PROMPT ::
Reproduce the data verbatim, from its first line through the line that contains "pyautogui.click(x=153, y=948)", including both ends. Leave the pictures out of your reproduction.

Dataset entries
## Start
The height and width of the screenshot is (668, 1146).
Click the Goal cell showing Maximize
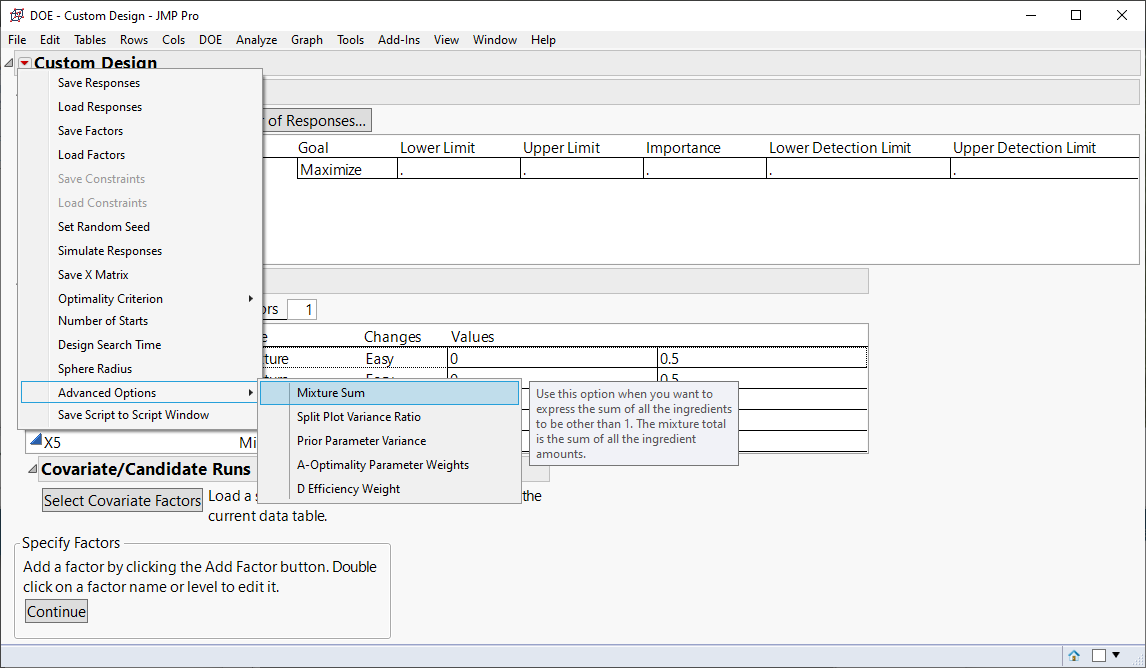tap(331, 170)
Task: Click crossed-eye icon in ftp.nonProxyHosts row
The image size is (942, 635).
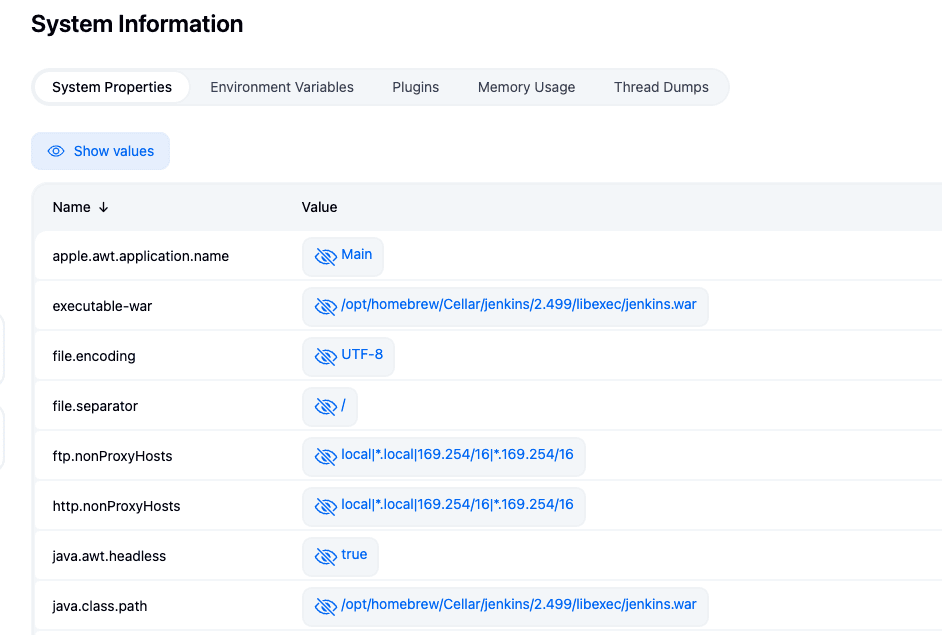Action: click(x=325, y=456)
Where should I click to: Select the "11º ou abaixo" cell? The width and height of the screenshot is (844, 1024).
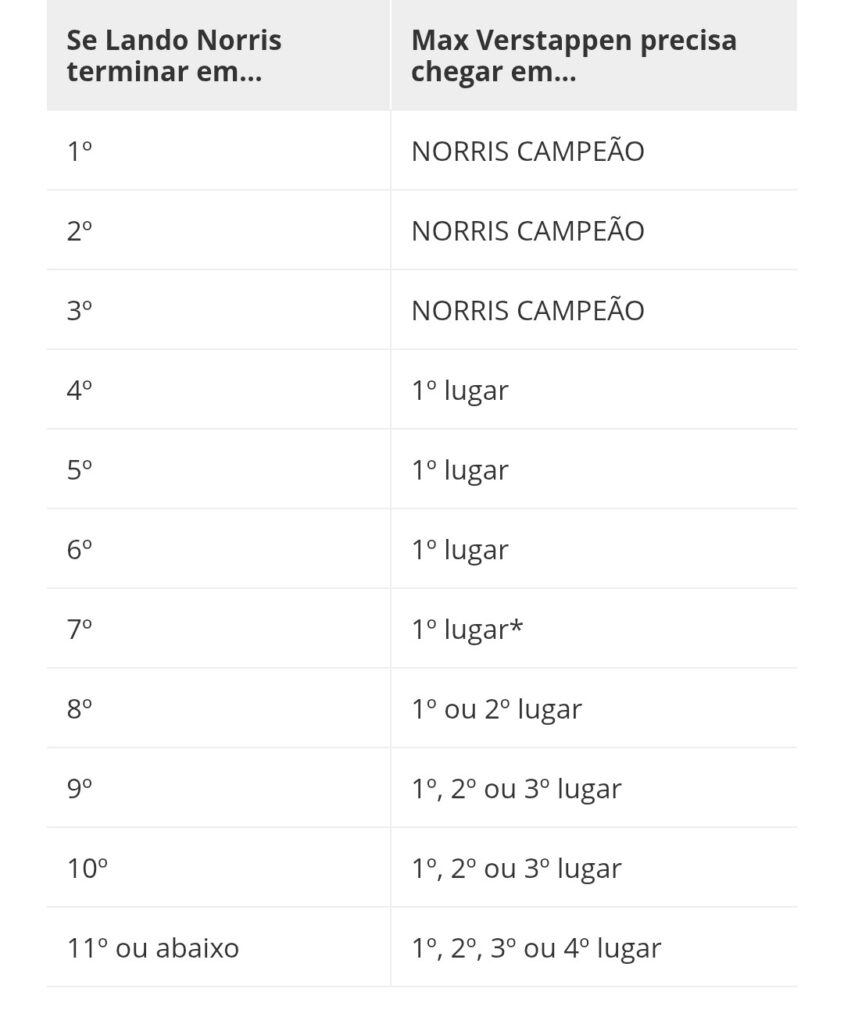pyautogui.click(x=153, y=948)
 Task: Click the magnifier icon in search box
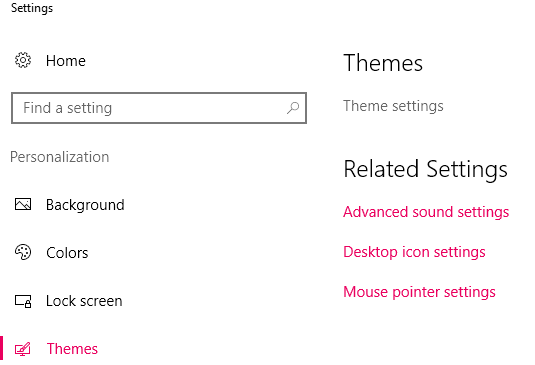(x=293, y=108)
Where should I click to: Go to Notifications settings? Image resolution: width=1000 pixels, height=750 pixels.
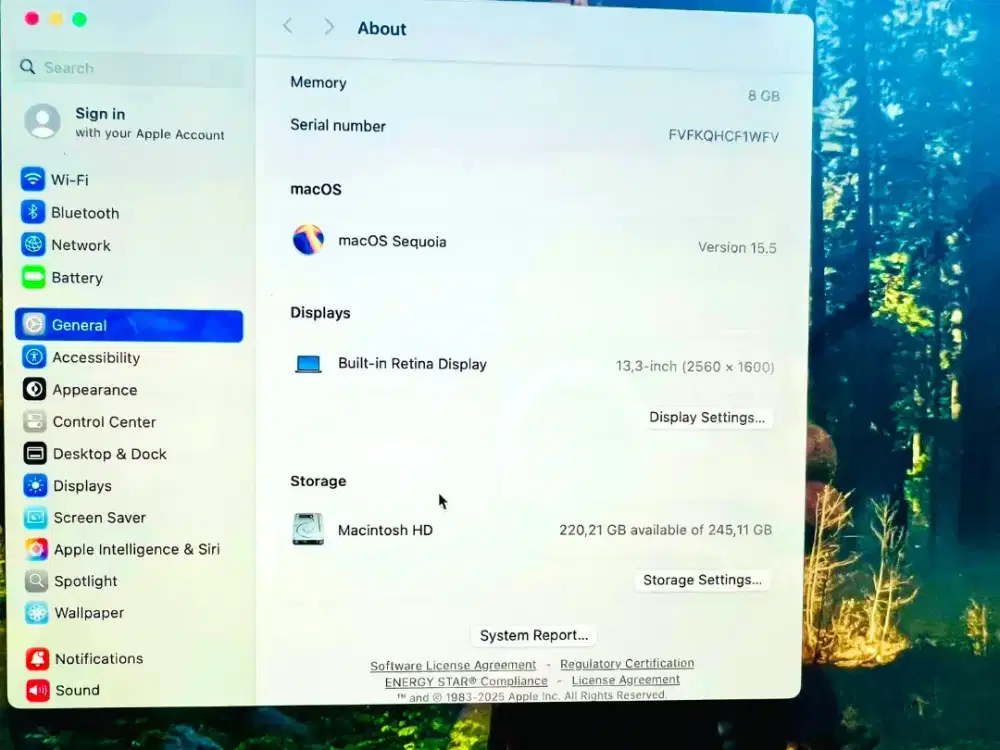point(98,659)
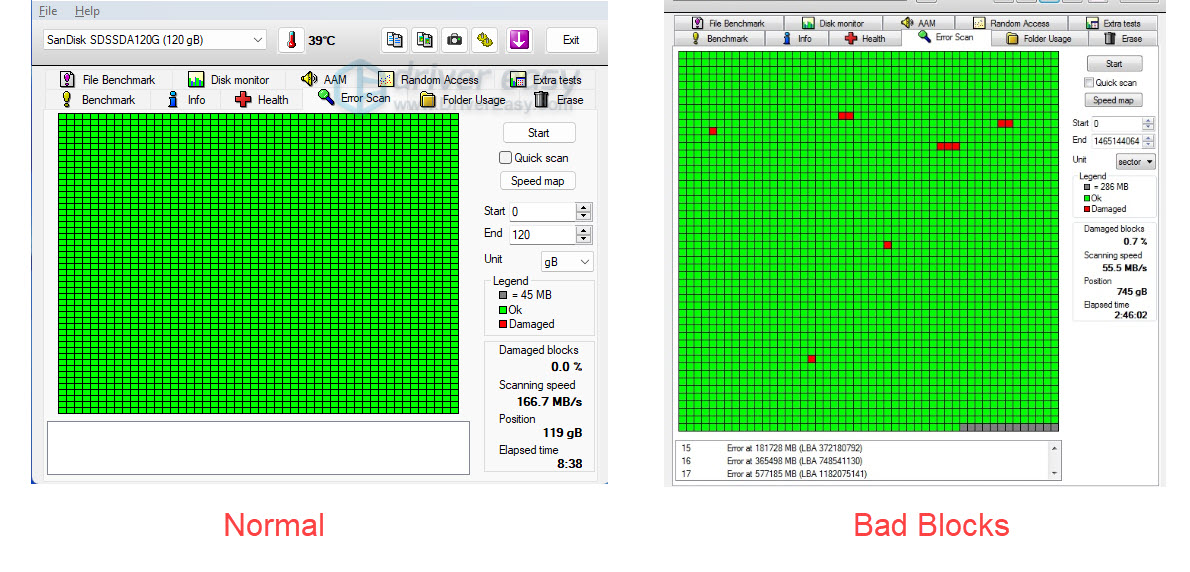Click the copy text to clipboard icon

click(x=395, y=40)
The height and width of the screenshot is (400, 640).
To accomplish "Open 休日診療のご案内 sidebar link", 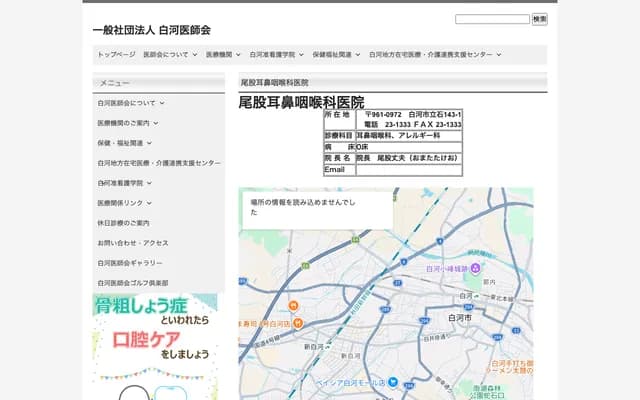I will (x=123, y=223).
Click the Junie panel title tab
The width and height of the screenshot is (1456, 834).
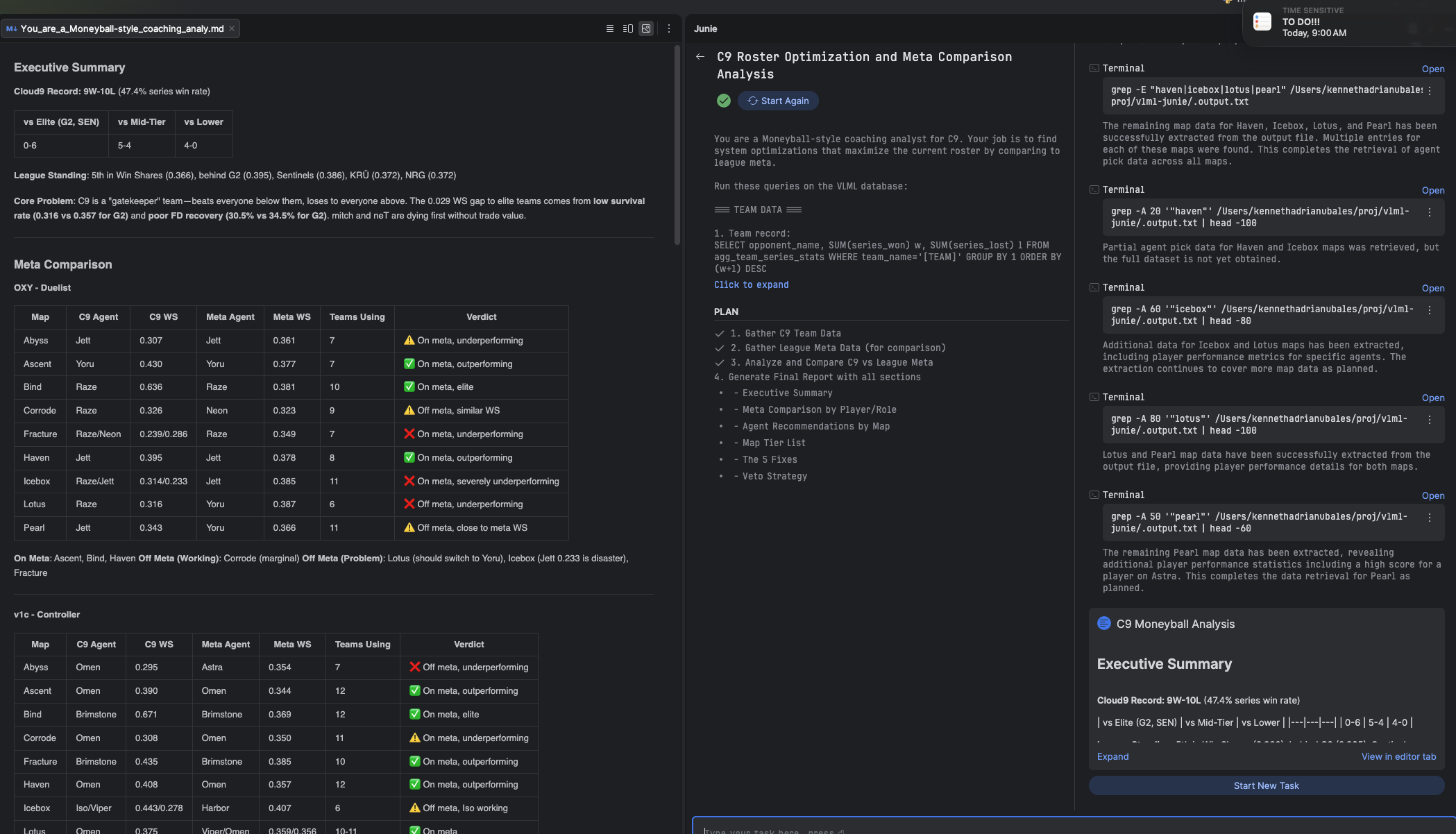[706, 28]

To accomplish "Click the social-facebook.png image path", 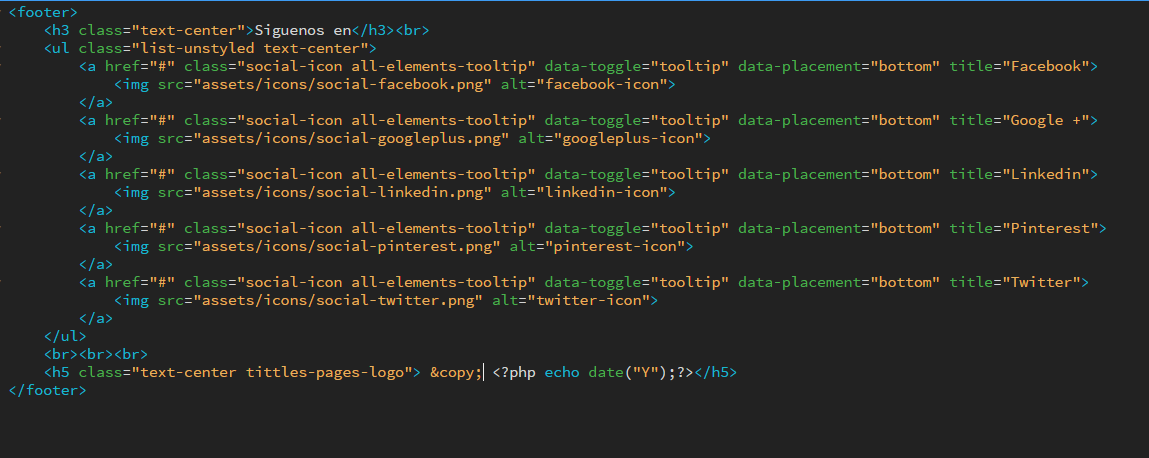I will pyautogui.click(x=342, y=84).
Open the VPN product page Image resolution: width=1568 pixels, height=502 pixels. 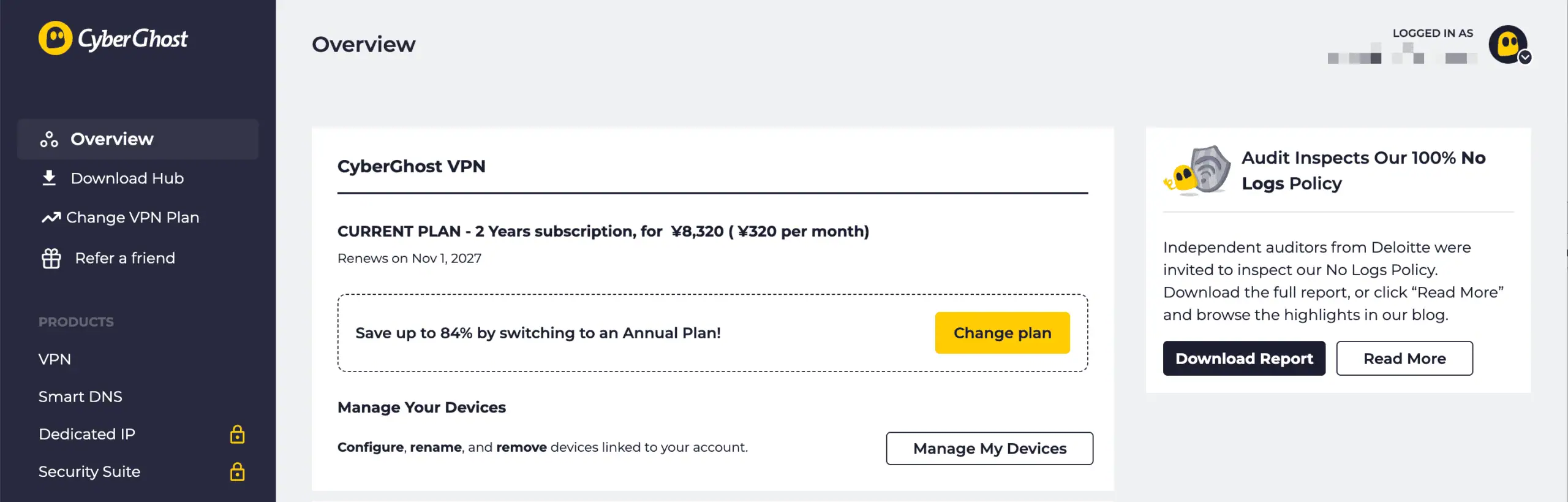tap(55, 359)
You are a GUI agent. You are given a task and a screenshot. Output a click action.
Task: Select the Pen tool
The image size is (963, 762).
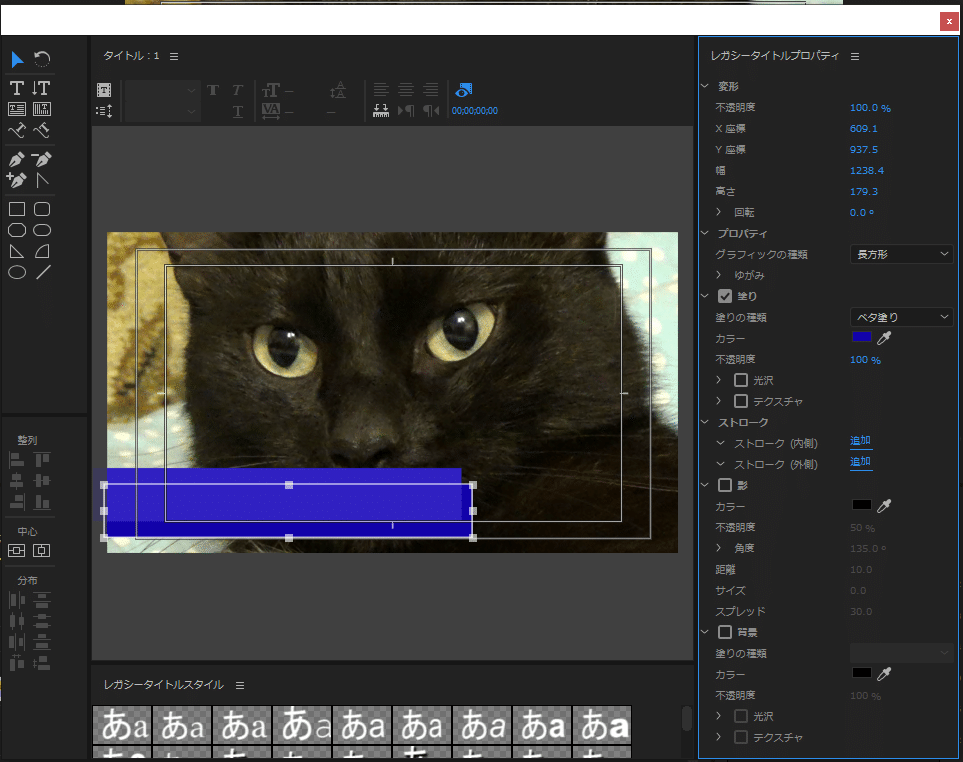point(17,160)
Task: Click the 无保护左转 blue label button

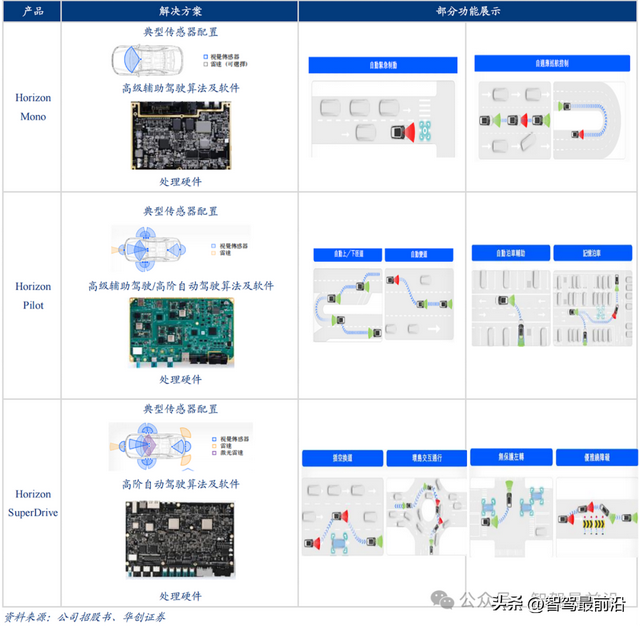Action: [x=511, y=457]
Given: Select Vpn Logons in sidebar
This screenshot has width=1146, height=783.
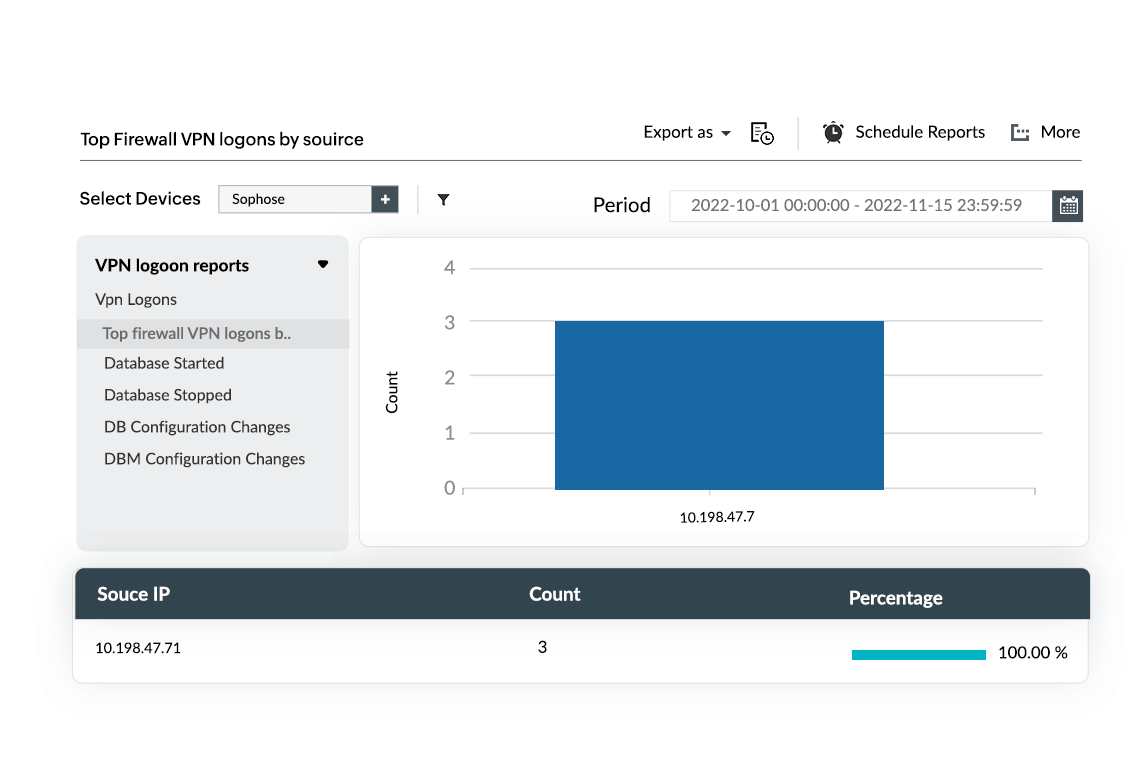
## End
REPLY ::
The height and width of the screenshot is (668, 1146).
Click the Goal cell showing Maximize
tap(331, 170)
Task: Click crossed-eye icon in ftp.nonProxyHosts row
The image size is (942, 635).
Action: click(x=325, y=456)
Where should I click to: Select the "11º ou abaixo" cell? The width and height of the screenshot is (844, 1024).
pyautogui.click(x=153, y=948)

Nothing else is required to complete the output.